You can see that from result, my expectation is wrong.

To sum up, Is there anybody who can explain why BM_ResizeUMat function took much longer time than BM_ResizeUMatRetrievedFromMat function and when I retrieve an UMat from Mat by using getUMat() function, what happen to Mat if I make a change on UMat ?

not at all. Mat is cpu memory, you’e manipulating a UMat copy on the gpu

specifically, those calls cause a copy from device to host memory, or from host memory to device memory

However, when I test that, I mean that I retrieved an UMat from a Mat and made some operations on it. Before and after the operation I check Mat and I saw that this operations also applied on Mat.
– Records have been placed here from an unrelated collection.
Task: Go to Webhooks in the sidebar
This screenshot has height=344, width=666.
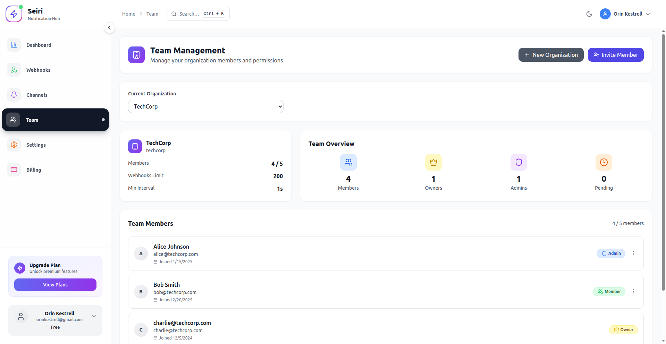Action: point(38,70)
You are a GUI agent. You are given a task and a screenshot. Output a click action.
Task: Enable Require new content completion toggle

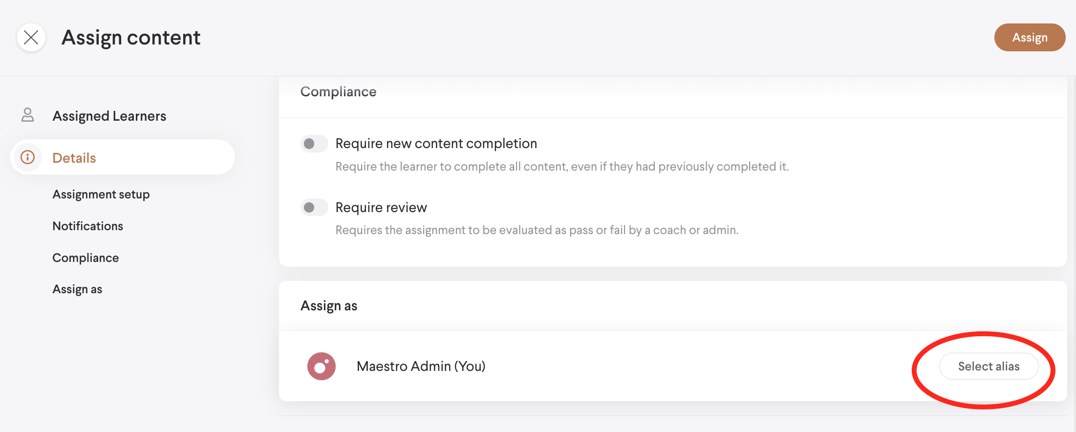point(314,144)
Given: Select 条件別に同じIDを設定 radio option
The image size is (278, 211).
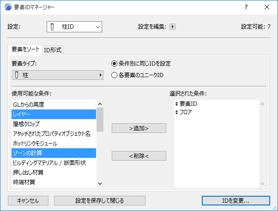Looking at the screenshot, I should tap(114, 64).
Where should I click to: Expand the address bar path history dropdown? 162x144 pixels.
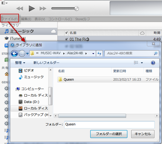93,53
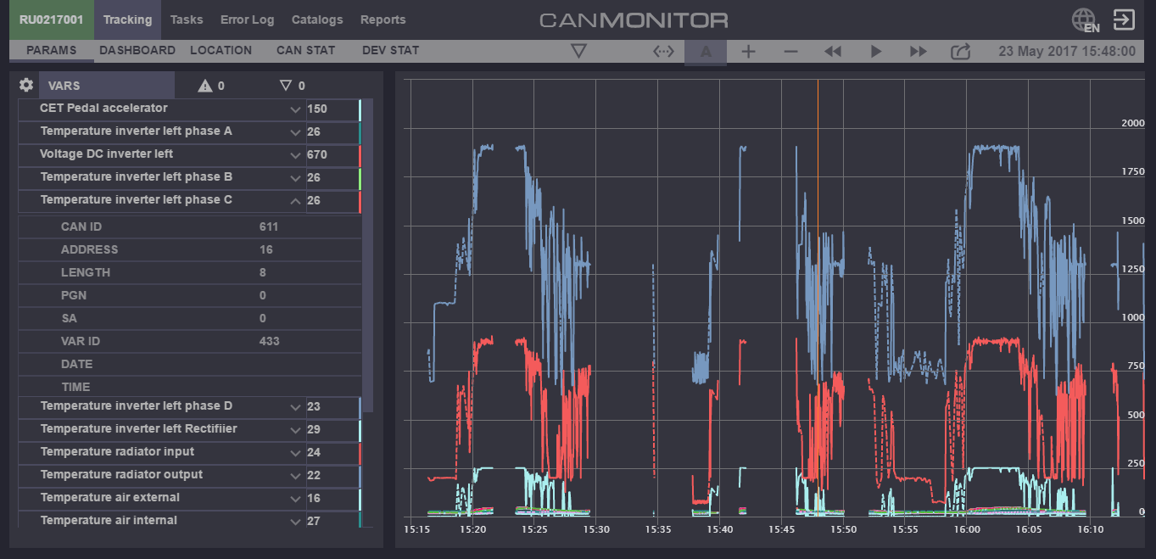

You can find my code below:

#include <opencv2/core.hpp>
#include <opencv2/imgproc.hpp>
#include <opencv2/imgcodecs.hpp>
#include <opencv2/core/ocl.hpp>
#include <opencv2/highgui.hpp>
#include <string>
#include <iostream>
#include <fstream>
#include <chrono>
#include <benchmark/benchmark.h>

constexpr int inHeight = 1200;
constexpr int inWidth = 1920;

void copyTo(const cv::UMat &source, cv::UMat &target){
  cv::Rect roi(100,100,100,100);
  source(roi).copyTo(target(roi));
}

int main(){
  cv::UMat img(inWidth, inHeight, CV_8UC3, cv::Scalar(255,255,255),
               cv::USAGE_ALLOCATE_SHARED_MEMORY);
  cv::Mat sceneMat(inWidth, inHeight, CV_8UC3, cv::Scalar(0,0,0));
  cv::UMat sceneUMat = sceneMat.getUMat(cv::ACCESS_RW,
                                        cv::USAGE_ALLOCATE_SHARED_MEMORY);
  cv::imshow("sceneBefore", sceneMat);
  copyTo(img, sceneUMat);
  cv::imshow("img", img);
  cv::imshow("scene", sceneMat);
  cv::waitKey(20000);
}

How can it possible?

It can be possible due to shared memory between host (CPU) and device (GPU). As far as I understand, this is an optional feature in OpenCL, that depends on the Hardware you use. However, you can not rely on this and (for me) it is not transparent how OpenCV uses this feature.